GIVEN EXERCISE.
Copy out every one of the records below word for word, with no changes.

RECORDS FOR THE EXERCISE.
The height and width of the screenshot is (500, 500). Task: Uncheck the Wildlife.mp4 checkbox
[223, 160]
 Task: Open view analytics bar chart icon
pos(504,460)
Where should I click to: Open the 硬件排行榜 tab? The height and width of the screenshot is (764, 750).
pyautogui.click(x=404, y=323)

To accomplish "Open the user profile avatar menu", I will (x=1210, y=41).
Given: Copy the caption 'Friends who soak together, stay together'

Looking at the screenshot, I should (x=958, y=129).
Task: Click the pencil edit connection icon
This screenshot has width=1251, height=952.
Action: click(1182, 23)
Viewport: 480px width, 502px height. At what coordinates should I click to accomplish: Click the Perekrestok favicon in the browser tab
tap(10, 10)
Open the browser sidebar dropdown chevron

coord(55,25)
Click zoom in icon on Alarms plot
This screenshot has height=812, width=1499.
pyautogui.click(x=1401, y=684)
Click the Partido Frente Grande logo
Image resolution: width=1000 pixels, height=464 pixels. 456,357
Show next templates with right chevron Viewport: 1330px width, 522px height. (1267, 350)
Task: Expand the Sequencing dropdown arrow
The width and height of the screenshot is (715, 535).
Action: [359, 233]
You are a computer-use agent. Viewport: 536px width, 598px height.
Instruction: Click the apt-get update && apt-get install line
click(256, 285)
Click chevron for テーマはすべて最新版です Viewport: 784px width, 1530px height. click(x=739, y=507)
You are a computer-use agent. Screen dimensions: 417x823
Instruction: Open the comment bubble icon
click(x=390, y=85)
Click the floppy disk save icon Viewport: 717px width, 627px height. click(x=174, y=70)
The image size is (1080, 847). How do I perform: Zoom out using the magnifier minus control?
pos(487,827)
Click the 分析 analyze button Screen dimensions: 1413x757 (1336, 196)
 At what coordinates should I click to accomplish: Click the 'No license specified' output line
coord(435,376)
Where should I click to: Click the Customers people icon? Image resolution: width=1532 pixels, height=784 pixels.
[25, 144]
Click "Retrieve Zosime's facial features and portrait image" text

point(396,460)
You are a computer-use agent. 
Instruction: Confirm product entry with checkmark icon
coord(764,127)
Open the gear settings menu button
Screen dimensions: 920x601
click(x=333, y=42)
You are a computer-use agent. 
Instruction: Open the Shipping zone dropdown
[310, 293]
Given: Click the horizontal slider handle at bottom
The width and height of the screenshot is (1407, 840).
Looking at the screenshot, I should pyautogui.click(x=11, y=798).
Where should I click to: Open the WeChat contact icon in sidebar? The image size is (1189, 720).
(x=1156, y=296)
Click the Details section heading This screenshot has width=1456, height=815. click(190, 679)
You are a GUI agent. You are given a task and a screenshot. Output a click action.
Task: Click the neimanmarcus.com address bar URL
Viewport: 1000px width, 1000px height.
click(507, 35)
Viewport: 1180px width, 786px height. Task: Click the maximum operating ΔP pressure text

RESULT FOR THIS TASK.
The height and width of the screenshot is (500, 500). Task: Uncheck the Wildlife.mp4 checkbox
[223, 160]
 Task: Open view analytics bar chart icon
pos(504,460)
Where should I click to: Open the 硬件排行榜 tab? The height and width of the screenshot is (764, 750).
pyautogui.click(x=404, y=323)

To accomplish "Open the user profile avatar menu", I will (x=1210, y=41).
Given: Copy the caption 'Friends who soak together, stay together'

Looking at the screenshot, I should (x=958, y=129).
Task: Click the pencil edit connection icon
This screenshot has width=1251, height=952.
Action: click(1182, 23)
Viewport: 480px width, 502px height. At what coordinates should I click to accomplish: Click the Perekrestok favicon in the browser tab
tap(10, 10)
Open the browser sidebar dropdown chevron

coord(55,25)
Click zoom in icon on Alarms plot
This screenshot has height=812, width=1499.
pyautogui.click(x=1401, y=684)
Click the Partido Frente Grande logo
Image resolution: width=1000 pixels, height=464 pixels. 456,357
Show next templates with right chevron Viewport: 1330px width, 522px height. (1267, 350)
Task: Expand the Sequencing dropdown arrow
The width and height of the screenshot is (715, 535).
Action: [359, 233]
You are a computer-use agent. Viewport: 536px width, 598px height.
Instruction: Click the apt-get update && apt-get install line
click(256, 285)
Click chevron for テーマはすべて最新版です Viewport: 784px width, 1530px height. click(x=739, y=507)
You are a computer-use agent. Screen dimensions: 417x823
Instruction: Open the comment bubble icon
click(x=390, y=85)
Click the floppy disk save icon Viewport: 717px width, 627px height. click(x=174, y=70)
The image size is (1080, 847). How do I perform: Zoom out using the magnifier minus control?
pos(487,827)
Click the 分析 analyze button Screen dimensions: 1413x757 (1336, 196)
 At what coordinates should I click to accomplish: Click the 'No license specified' output line
coord(435,376)
Where should I click to: Click the Customers people icon? Image resolution: width=1532 pixels, height=784 pixels.
[25, 144]
Click "Retrieve Zosime's facial features and portrait image" text

point(396,460)
You are a computer-use agent. 
Instruction: Confirm product entry with checkmark icon
coord(764,127)
Open the gear settings menu button
Screen dimensions: 920x601
click(x=333, y=42)
You are a computer-use agent. 
Instruction: Open the Shipping zone dropdown
[310, 293]
Given: Click the horizontal slider handle at bottom
The width and height of the screenshot is (1407, 840).
Looking at the screenshot, I should pyautogui.click(x=11, y=798).
Where should I click to: Open the WeChat contact icon in sidebar? The image size is (1189, 720).
(x=1156, y=296)
Click the Details section heading This screenshot has width=1456, height=815. click(190, 679)
You are a GUI agent. You are given a task and a screenshot. Output a click action.
Task: Click the neimanmarcus.com address bar URL
Viewport: 1000px width, 1000px height.
click(507, 35)
Viewport: 1180px width, 786px height. Task: Click the maximum operating ΔP pressure text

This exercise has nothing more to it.